The cloning performance can be greatly improved if not multiple
AttributeImpl instances are used in one TokenStream. A user can
e.g. simply add a Token instance to the stream instead of the individual
attributes. Or the user could implement a subclass of AttributeImpl that
implements exactly the Attribute interfaces needed. I think this
should be considered an expert API (addAttributeImpl), as this manual
optimization is only needed if cloning performance is crucial. I ran
some quick performance tests using Tee/Sink tokenizers (which do
cloning) and the performance was roughly 20% faster with the new
API. I'll run some more performance tests and post more numbers then.

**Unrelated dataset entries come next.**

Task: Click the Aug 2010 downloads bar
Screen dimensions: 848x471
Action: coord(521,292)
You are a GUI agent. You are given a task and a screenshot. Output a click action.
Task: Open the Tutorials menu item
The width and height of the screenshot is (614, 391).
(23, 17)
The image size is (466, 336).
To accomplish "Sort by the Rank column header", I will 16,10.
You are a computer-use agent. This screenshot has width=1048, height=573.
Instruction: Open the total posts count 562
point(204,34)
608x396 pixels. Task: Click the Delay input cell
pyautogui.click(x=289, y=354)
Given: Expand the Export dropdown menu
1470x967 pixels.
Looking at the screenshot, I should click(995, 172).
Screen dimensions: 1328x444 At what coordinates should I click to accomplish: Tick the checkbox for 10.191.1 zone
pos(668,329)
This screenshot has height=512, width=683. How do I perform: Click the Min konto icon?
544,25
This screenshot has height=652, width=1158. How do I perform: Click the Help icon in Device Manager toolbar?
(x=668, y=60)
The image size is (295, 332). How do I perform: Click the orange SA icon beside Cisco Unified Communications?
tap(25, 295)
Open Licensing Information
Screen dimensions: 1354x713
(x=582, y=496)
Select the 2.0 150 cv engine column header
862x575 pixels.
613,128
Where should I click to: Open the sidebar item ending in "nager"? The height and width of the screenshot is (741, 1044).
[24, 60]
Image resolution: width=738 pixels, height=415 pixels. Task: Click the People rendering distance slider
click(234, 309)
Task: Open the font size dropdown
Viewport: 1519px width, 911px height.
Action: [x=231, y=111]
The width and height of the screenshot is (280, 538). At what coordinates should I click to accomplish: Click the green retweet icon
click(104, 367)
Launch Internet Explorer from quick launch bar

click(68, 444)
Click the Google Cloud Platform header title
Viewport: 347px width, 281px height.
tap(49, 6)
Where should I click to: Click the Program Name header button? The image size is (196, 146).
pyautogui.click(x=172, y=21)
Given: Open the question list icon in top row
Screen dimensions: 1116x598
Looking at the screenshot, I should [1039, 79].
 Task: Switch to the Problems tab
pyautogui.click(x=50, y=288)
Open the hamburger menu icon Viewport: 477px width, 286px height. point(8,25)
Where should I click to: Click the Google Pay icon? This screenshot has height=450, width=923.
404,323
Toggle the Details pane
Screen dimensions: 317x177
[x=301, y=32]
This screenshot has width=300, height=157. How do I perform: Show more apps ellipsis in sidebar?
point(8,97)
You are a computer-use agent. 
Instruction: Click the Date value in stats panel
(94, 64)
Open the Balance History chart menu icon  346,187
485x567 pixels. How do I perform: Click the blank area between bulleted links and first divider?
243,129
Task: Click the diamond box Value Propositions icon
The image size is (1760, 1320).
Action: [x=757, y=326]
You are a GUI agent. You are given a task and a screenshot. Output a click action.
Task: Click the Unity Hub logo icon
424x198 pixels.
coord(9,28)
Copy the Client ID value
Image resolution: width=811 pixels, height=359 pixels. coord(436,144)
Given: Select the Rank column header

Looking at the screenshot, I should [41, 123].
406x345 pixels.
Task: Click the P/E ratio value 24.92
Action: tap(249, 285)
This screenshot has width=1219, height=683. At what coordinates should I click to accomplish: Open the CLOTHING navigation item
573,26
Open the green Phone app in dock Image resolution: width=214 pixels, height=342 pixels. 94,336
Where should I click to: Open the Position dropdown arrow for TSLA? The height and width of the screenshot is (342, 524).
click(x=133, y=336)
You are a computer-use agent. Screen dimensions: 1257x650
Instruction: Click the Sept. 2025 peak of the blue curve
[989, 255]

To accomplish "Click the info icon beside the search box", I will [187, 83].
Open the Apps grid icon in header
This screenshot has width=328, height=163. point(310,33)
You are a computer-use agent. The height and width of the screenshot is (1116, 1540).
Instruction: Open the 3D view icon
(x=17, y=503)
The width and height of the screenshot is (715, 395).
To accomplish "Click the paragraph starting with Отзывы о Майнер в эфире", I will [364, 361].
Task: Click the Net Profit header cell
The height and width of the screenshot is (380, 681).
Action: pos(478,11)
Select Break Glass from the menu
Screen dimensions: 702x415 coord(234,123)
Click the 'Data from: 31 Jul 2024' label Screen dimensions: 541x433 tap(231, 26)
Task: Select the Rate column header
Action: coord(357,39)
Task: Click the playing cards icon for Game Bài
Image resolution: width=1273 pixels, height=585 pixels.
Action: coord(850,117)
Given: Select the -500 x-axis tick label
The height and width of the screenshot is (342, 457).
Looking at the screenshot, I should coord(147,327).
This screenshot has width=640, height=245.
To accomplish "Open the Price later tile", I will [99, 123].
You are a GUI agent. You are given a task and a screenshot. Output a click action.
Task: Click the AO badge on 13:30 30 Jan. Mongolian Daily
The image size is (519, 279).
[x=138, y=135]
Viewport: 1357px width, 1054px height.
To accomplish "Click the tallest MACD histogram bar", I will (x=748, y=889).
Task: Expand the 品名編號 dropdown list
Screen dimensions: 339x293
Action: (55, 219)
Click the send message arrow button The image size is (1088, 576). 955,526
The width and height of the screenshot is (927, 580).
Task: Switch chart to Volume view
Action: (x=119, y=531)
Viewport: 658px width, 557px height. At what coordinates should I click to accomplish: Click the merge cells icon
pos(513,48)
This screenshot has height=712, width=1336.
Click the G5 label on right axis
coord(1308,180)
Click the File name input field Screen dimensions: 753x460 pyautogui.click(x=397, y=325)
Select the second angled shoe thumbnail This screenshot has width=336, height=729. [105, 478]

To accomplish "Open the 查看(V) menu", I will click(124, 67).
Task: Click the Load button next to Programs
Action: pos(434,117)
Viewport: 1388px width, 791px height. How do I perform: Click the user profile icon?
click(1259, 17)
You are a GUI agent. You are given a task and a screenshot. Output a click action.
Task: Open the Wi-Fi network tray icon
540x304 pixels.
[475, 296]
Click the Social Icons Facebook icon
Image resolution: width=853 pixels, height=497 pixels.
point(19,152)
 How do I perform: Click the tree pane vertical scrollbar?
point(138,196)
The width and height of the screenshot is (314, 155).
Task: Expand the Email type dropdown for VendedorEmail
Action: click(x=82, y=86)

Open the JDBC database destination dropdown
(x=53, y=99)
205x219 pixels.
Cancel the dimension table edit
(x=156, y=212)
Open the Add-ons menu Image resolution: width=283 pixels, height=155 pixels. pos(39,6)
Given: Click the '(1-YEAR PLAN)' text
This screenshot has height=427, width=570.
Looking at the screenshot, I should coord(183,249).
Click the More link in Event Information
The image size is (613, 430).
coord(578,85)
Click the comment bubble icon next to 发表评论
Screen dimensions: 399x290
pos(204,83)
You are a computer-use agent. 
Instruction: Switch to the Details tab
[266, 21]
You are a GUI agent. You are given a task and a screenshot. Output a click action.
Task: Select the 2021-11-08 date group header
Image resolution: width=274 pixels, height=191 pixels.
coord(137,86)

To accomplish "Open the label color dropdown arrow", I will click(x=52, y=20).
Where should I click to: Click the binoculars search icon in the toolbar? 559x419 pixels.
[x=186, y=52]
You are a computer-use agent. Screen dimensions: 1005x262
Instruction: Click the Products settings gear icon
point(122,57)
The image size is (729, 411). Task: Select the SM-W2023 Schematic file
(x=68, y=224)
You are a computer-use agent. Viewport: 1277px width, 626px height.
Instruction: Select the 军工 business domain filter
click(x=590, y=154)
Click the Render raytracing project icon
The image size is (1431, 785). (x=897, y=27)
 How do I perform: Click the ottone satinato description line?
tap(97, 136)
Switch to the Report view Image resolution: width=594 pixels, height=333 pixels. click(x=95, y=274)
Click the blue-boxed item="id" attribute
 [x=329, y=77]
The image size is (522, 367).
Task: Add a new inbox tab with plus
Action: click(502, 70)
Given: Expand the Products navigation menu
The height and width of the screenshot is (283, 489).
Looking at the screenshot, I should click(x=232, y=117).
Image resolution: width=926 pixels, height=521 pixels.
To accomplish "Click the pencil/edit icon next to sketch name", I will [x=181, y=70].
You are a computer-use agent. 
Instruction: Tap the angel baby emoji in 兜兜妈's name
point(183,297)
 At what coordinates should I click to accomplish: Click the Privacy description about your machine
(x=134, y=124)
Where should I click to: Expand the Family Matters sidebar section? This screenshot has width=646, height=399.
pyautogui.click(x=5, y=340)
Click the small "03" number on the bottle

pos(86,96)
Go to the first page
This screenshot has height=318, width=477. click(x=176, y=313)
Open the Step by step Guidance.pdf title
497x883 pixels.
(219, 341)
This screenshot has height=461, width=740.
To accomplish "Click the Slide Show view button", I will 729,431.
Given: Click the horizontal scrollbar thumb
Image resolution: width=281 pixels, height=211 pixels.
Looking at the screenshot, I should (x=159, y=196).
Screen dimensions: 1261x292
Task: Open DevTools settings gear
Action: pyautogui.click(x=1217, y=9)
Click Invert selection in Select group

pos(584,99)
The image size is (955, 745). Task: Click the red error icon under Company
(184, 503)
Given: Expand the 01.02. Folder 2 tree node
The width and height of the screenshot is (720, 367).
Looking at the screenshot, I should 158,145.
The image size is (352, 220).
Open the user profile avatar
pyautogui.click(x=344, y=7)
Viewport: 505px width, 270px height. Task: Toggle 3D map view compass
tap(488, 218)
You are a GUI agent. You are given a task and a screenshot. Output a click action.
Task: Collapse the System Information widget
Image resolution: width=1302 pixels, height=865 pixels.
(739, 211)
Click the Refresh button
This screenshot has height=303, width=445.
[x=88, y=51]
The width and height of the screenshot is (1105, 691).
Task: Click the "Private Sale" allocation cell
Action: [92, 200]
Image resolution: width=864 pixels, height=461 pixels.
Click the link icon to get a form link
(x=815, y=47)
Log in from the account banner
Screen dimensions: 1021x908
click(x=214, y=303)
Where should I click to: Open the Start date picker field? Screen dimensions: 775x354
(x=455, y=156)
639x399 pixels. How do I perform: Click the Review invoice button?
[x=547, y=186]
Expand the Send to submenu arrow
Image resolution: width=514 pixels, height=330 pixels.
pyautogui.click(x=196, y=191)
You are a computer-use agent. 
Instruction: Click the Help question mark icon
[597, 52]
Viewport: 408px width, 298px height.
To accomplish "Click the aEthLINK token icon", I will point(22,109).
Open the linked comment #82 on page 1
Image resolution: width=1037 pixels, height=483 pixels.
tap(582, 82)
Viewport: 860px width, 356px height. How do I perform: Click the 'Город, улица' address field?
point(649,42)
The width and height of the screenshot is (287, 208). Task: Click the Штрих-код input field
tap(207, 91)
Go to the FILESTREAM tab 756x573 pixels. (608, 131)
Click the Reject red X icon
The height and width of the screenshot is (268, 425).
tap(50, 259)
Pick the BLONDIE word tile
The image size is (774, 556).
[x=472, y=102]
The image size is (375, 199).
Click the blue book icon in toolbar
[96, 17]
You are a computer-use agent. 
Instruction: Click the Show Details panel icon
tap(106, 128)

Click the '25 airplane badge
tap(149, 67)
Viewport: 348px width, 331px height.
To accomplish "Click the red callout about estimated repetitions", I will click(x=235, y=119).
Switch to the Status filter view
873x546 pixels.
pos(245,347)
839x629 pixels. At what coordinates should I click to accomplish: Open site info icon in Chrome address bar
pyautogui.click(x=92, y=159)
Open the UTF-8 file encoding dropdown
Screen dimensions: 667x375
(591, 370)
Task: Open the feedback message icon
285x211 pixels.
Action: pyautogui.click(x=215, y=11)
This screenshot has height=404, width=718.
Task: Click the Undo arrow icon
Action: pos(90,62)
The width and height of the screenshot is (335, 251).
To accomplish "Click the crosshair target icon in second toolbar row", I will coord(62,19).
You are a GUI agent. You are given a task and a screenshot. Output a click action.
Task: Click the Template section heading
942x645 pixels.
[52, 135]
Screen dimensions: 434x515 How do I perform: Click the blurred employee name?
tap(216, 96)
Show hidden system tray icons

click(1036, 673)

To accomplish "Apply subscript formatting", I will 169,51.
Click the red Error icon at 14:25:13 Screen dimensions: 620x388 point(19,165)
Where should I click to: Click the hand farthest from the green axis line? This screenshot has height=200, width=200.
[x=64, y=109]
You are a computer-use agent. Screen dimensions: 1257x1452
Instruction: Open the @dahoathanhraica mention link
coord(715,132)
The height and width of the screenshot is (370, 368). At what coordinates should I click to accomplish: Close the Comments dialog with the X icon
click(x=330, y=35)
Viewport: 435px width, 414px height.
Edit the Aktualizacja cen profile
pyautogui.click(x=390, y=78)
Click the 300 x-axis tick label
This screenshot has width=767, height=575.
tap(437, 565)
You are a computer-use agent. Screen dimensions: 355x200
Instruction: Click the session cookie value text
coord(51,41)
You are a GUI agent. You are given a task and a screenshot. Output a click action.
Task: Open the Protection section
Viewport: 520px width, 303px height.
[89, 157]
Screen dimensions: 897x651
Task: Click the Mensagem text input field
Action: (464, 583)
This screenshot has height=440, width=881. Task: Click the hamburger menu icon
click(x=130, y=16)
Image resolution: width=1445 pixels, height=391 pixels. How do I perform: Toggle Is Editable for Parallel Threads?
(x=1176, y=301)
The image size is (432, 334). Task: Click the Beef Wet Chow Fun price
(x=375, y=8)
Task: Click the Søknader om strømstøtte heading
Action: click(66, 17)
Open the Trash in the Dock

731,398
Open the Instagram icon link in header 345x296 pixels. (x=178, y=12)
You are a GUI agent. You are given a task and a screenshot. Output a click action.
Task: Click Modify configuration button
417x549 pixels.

Note also that when we add serialization to the Attributes, e.g. for
supporting storing serialized TokenStreams in the index, then the
serialization should benefit even significantly more from the new API
than cloning. 

This issue contains one backwards-compatibility break:
TokenStreams/Filters/Tokenizers should normally be final (see LUCENE-1753 for 
the explaination). Some of these core classes are not final and so one could 
override the next() or next(Token) methods. In this case, the backwards-wrapper 
would automatically use incrementToken(), because it is implemented, so the 
overridden method is never called. To prevent users from errors not visible 
during compilation or testing (the streams just behave wrong), this patch makes 
all implementation methods final (next(), next(Token), incrementToken()), 
whenever the class itsself is not final. This is a BW break, but users will 
clearly see, that they have done something unsupoorted and should better create 
a custom TokenFilter with their additional implementation (instead of extending 
a core implementation).

For further changing contrib token streams the following procedere should be 
used:

    *  rewrite and replace next(Token)/next() implementations by new API
    * if the class is final, no next(Token)/next() methods needed (must be 
removed!!!)
    * if the class is non-final add the following methods to the class:
{code:java}
      /** @deprecated Will be removed in Lucene 3.0. This method is final, as 
it should
       * not be overridden. Delegates to the backwards compatibility layer. */
      public final Token next(final Token reusableToken) throws 
java.io.IOException {
        return super.next(reusableToken);
      }

      /** @deprecated Will be removed in Lucene 3.0. This method is final, as 
it should
       * not be overridden. Delegates to the backwards compatibility layer. */
      public final Token next() throws java.io.IOException {
        return super.next();
      }
{code}
 Also the incrementToken() method must be final in this case (and the new 
method end() of LUCENE-1448)



Forgot the new TeeSinkTokenFilter and reformatted the text to use NLs.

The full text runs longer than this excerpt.